New York’s “blue sky” law, the Martin Act, has been a substantial impediment to certain types of private legal actions involving securities. This may be about to change.  

Most courts, including the federal Second Circuit Court of Appeals, have held that the Martin Act preempts common law claims involving securities transactions that do not require scienter. The New York Court of Appeals, however, is currently reviewing a contrary holding by the First Department of the Appellate Division, Assured Guaranty (UK) Ltd. v. J.P. Morgan Investment Management.  

In Assured Guaranty, plaintiff alleged that investment manager J.P. Morgan committed a breach of fiduciary duty and gross negligence by overexposing a reinsurer’s reserves to risky mortgage-backed securities.

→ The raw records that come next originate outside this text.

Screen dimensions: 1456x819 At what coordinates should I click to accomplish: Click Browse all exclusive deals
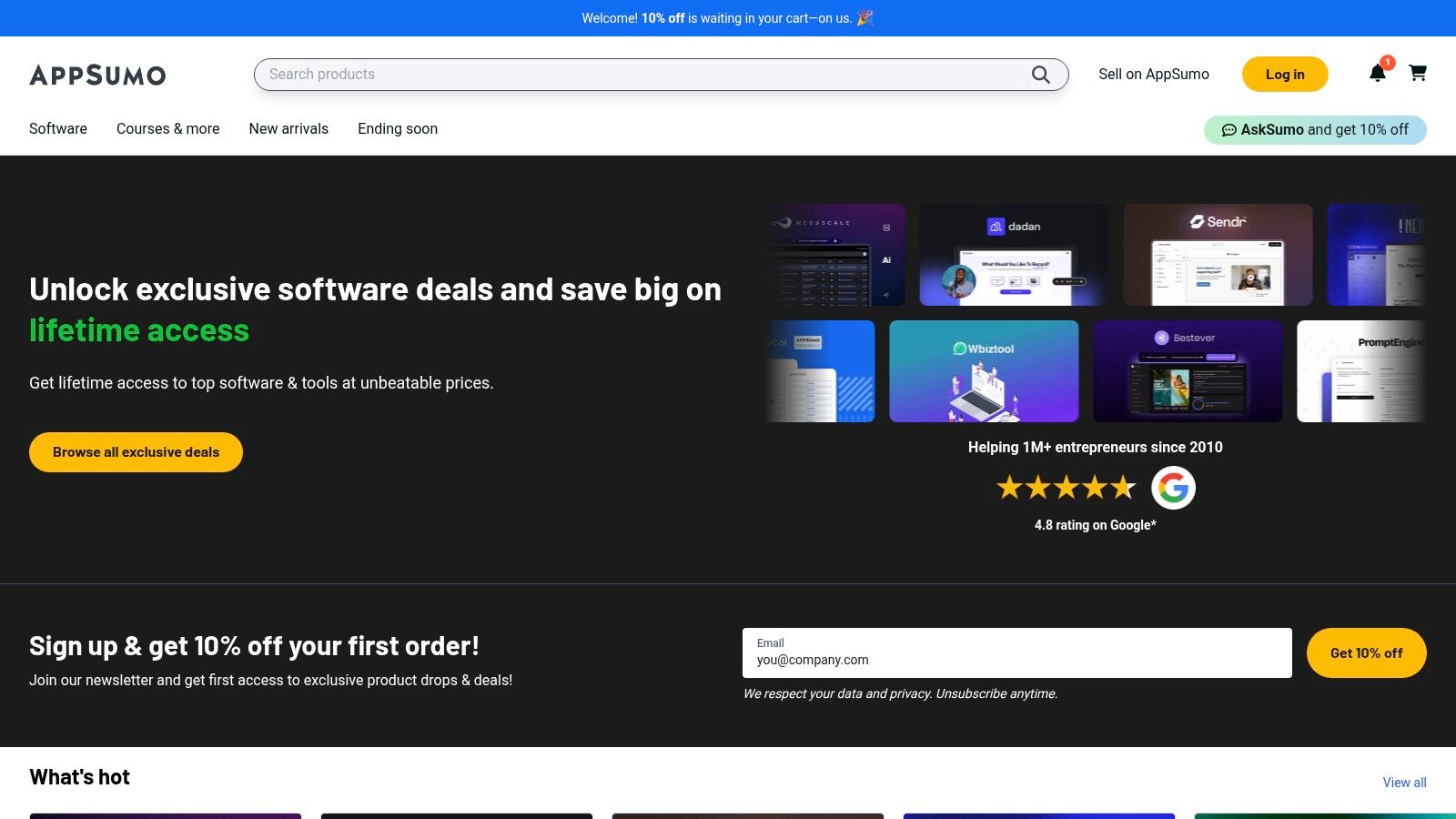pyautogui.click(x=136, y=452)
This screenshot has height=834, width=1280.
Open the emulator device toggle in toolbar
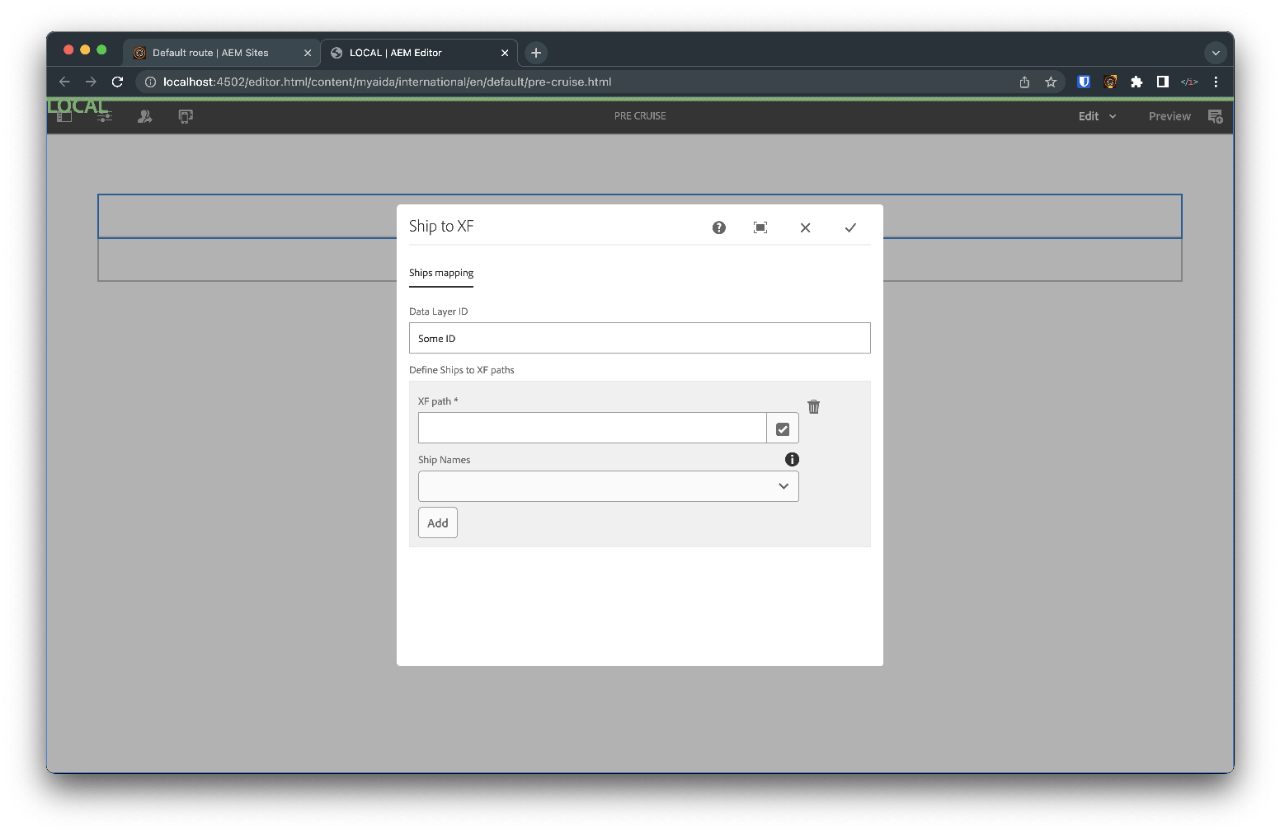[x=185, y=116]

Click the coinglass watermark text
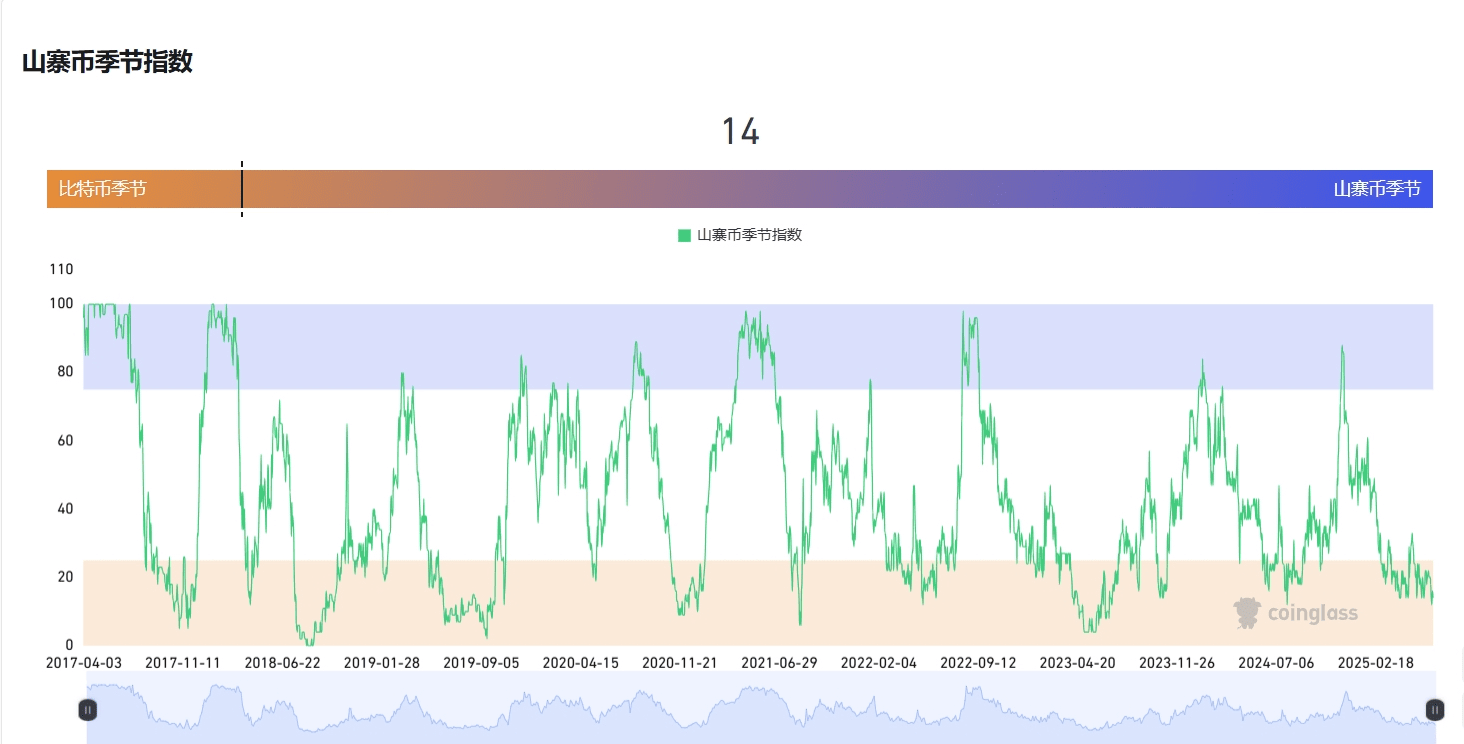tap(1313, 613)
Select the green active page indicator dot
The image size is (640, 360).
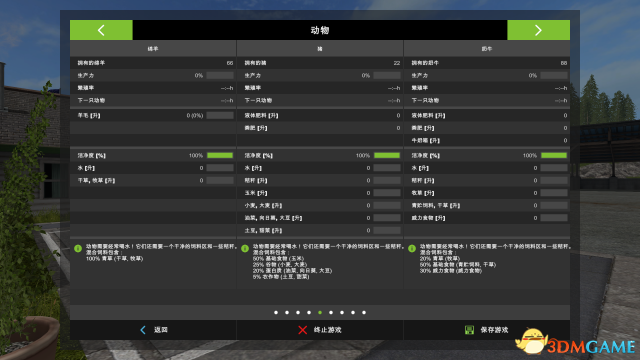click(x=320, y=313)
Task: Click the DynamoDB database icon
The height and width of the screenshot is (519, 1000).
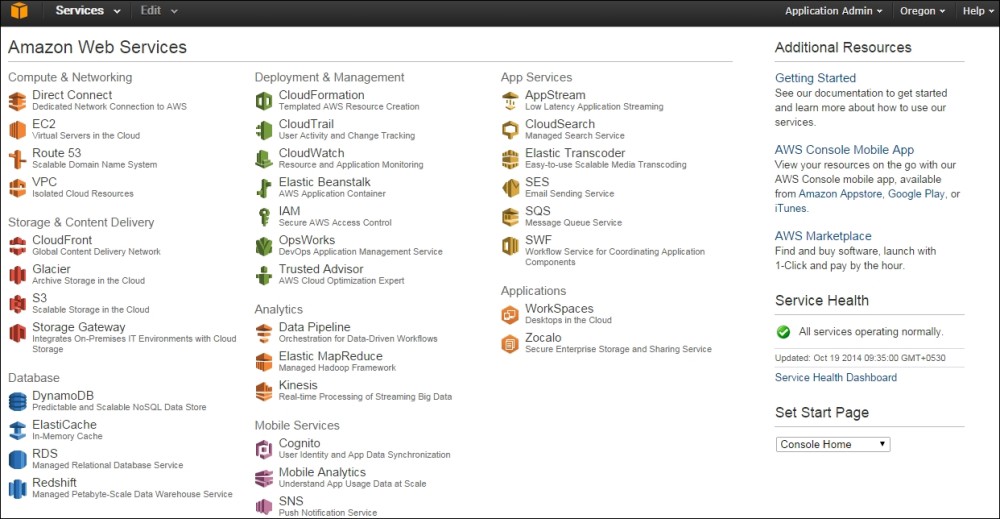Action: pyautogui.click(x=17, y=401)
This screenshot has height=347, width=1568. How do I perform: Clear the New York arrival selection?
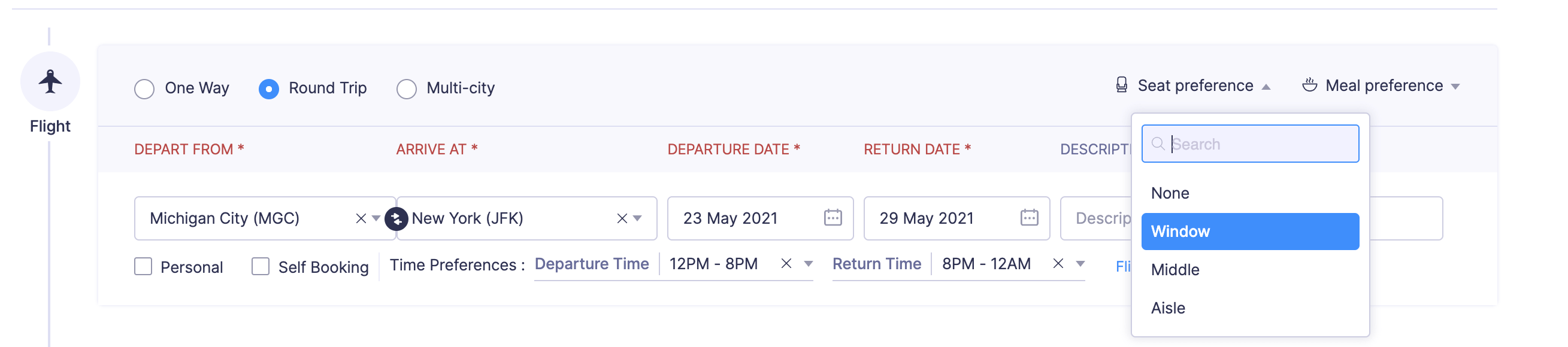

The trial court granted J.P. Morgan’s motion to dismiss, holding that the breach of fiduciary duty and gross negligence claims were preempted by the Martin Act. The Appellate Division reversed, noting the general rule that a remedy provided by statute is cumulative unless specifically made exclusive. Further, the court interpreted prior state court decisions on Martin Act preemption very narrowly, pointing to a recent amicus brief submitted by the New York Attorney General in another case, in which the Attorney General argued that the Martin Act was “intended to supplement, rather than supplant existing causes of action.”